Overall, the Washington-imposed economic policy of economic growth via immigration shifts wealth from young people towards older people by flooding the market with cheap foreign labor.
Four million young Americans will join the workforce this year, but the federal government will also import 1.1 million legal immigrants, and allow an army of at least 2 million visa-workers to work U.S. jobs.

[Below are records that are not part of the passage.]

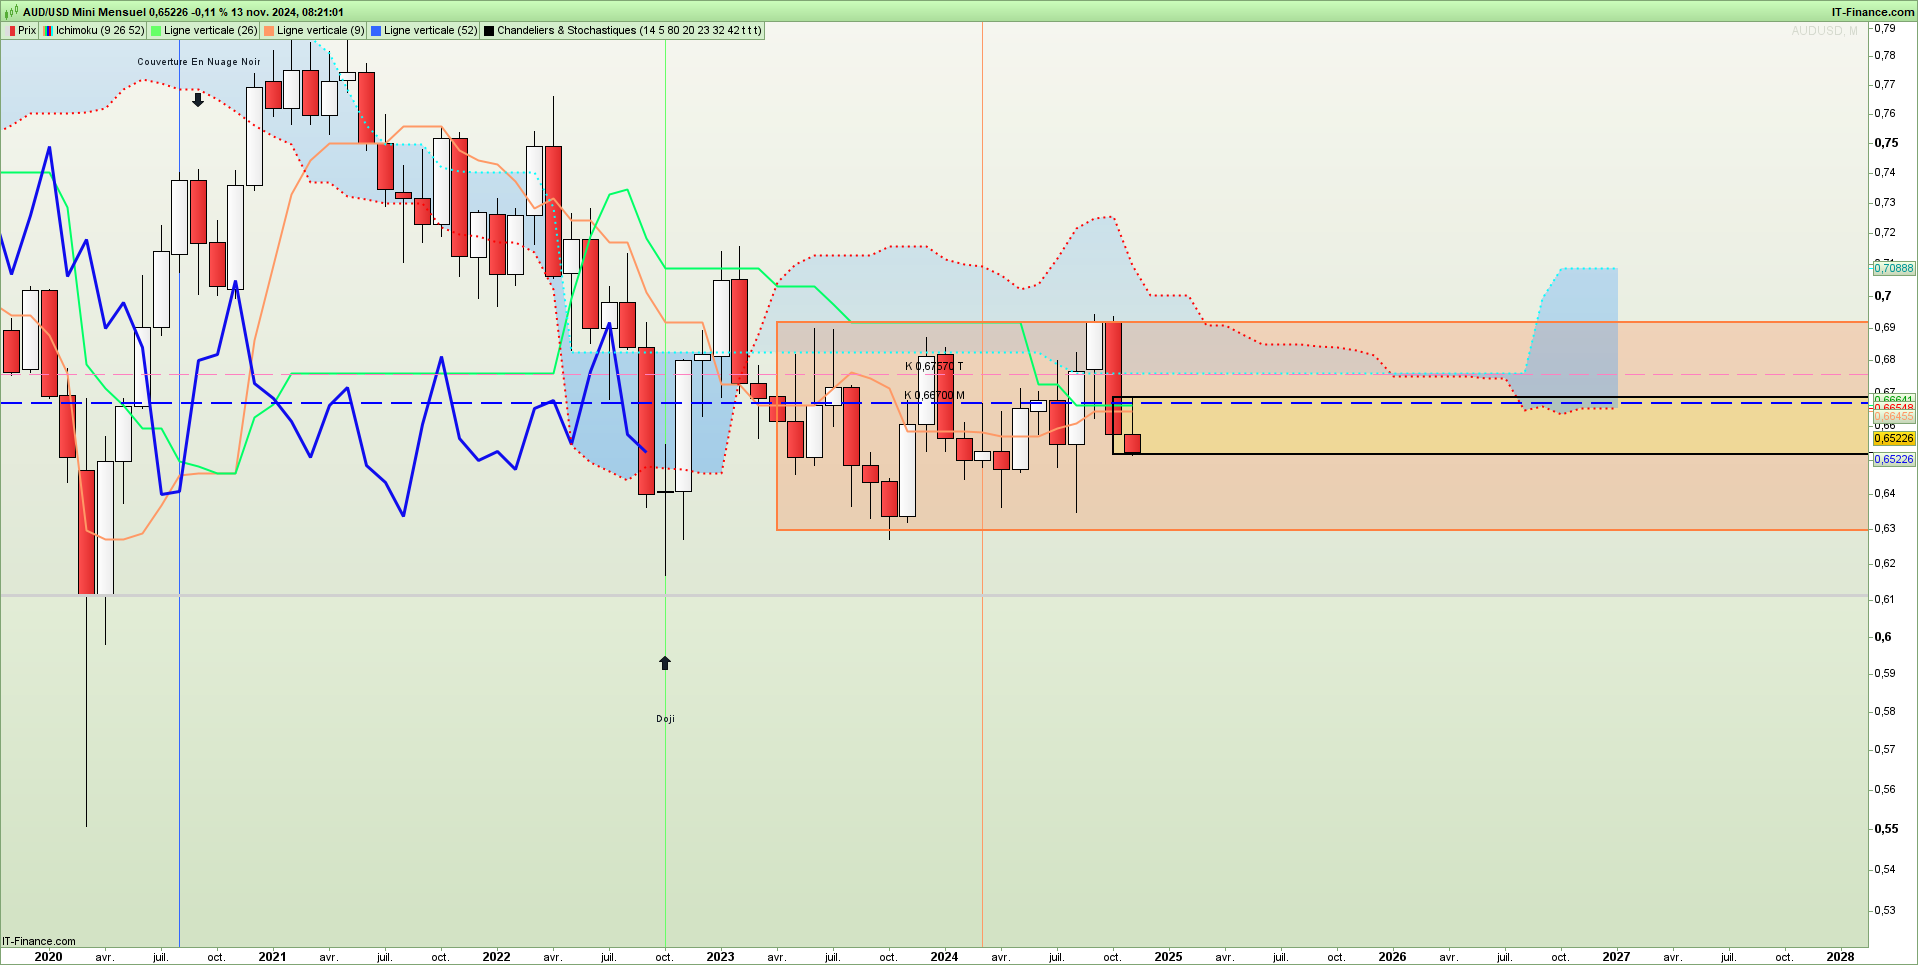The width and height of the screenshot is (1918, 965).
Task: Click the IT-Finance.com watermark at bottom left
Action: (39, 941)
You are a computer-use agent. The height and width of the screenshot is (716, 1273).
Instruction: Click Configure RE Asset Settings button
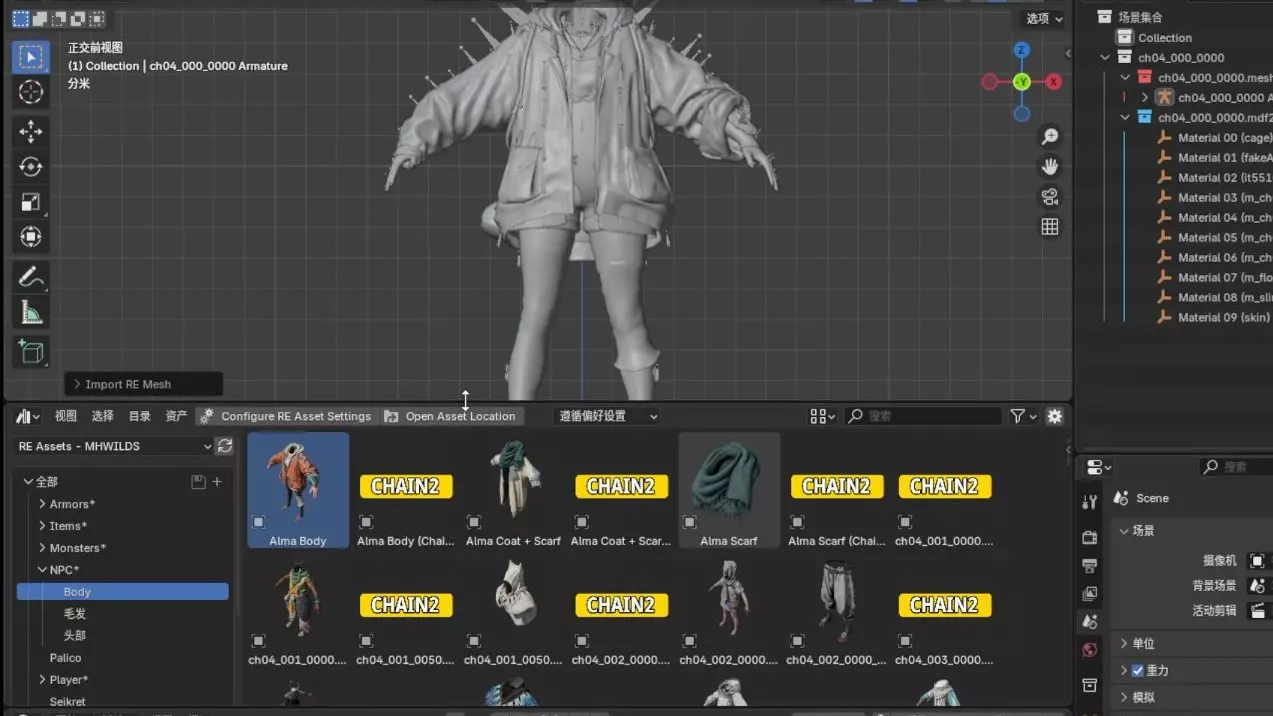[286, 416]
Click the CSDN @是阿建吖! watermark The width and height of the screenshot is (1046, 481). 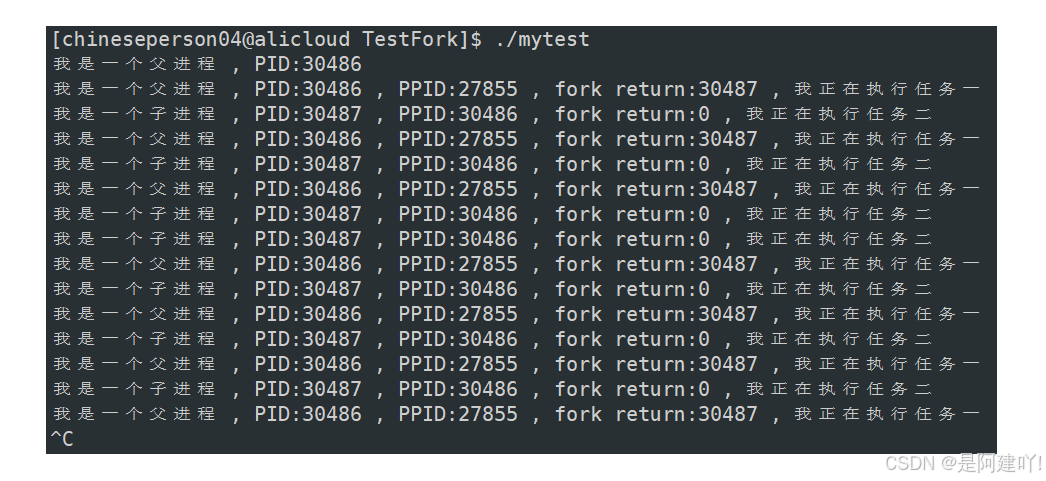click(x=964, y=462)
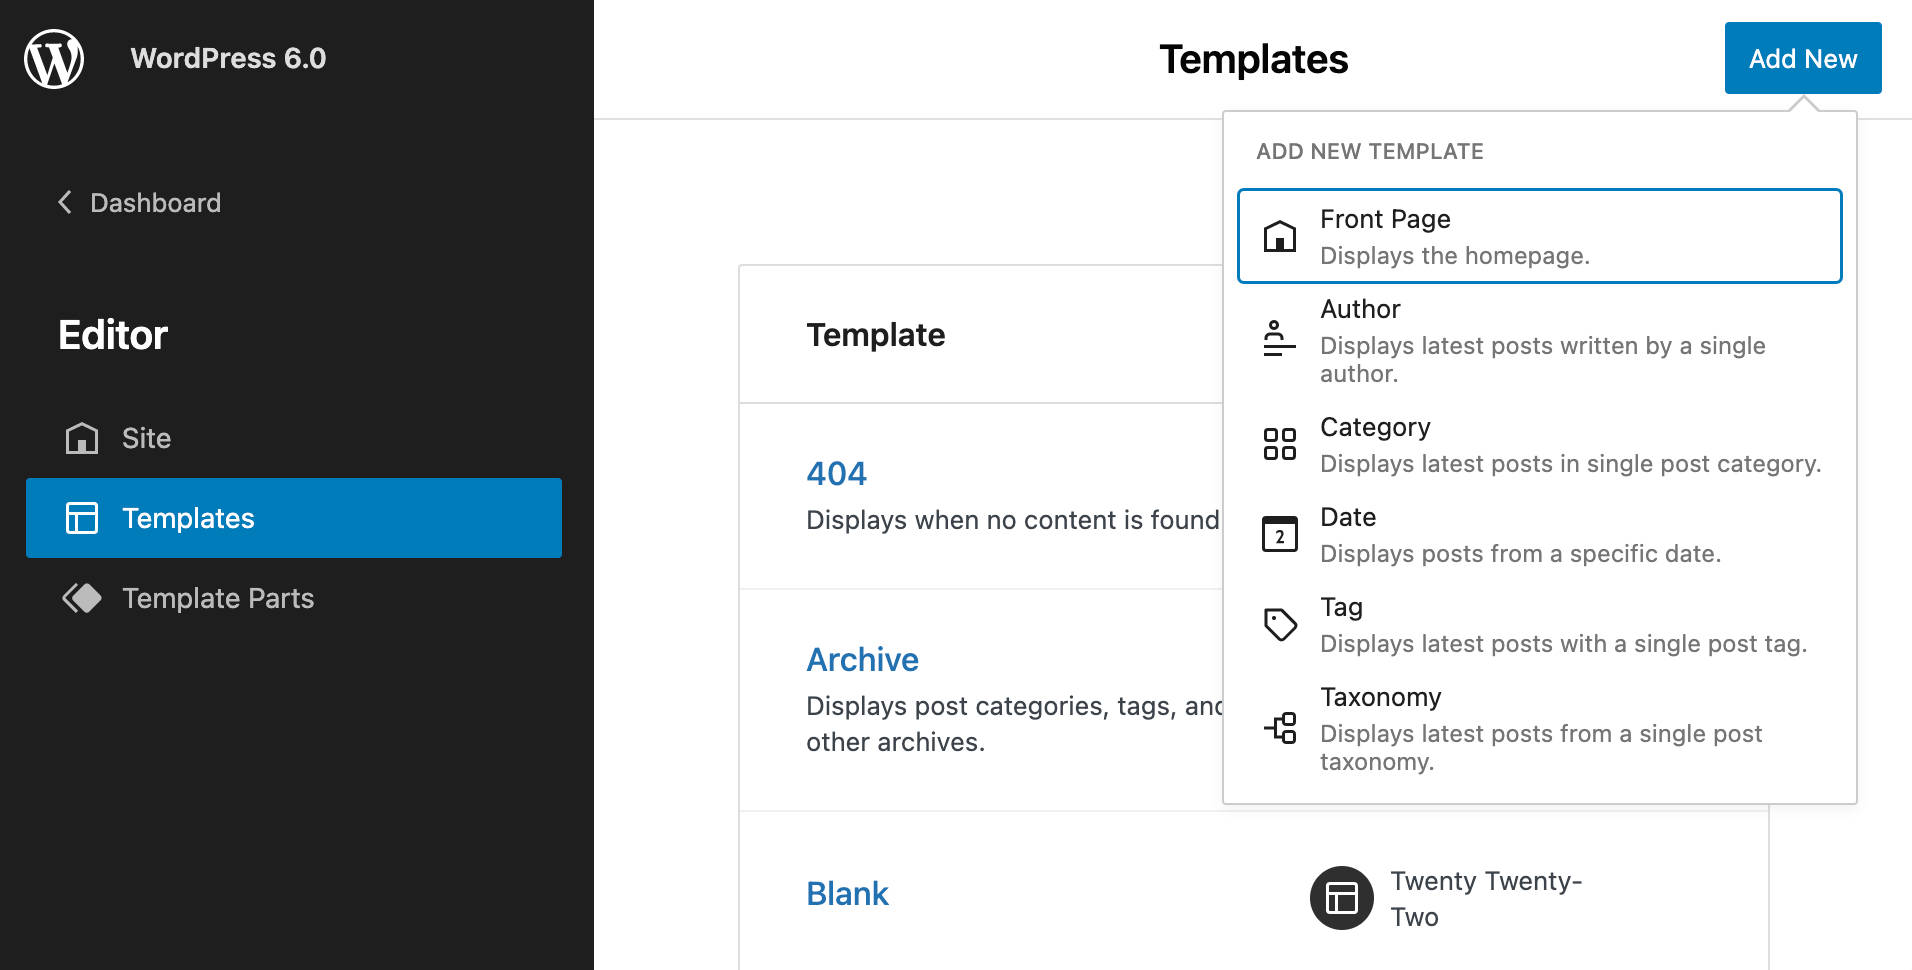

That process spikes profits and Wall Street values by cutting salaries for manual and skilled labor offered by blue-collar and white-collar employees. The policy also drives up real estate prices, widens wealth-gaps, reduces high-tech investment, increases state and local tax burdens, hurts kids’ schools and college education, pushes Americans away from high-tech careers, and sidelines at least 5 million marginalized Americans and their families, including many who are now struggling with opioid addictions. Immigration also pulls investment and wealth away from heartland states because investment flows towards the large immigrant populations living in the coastal states.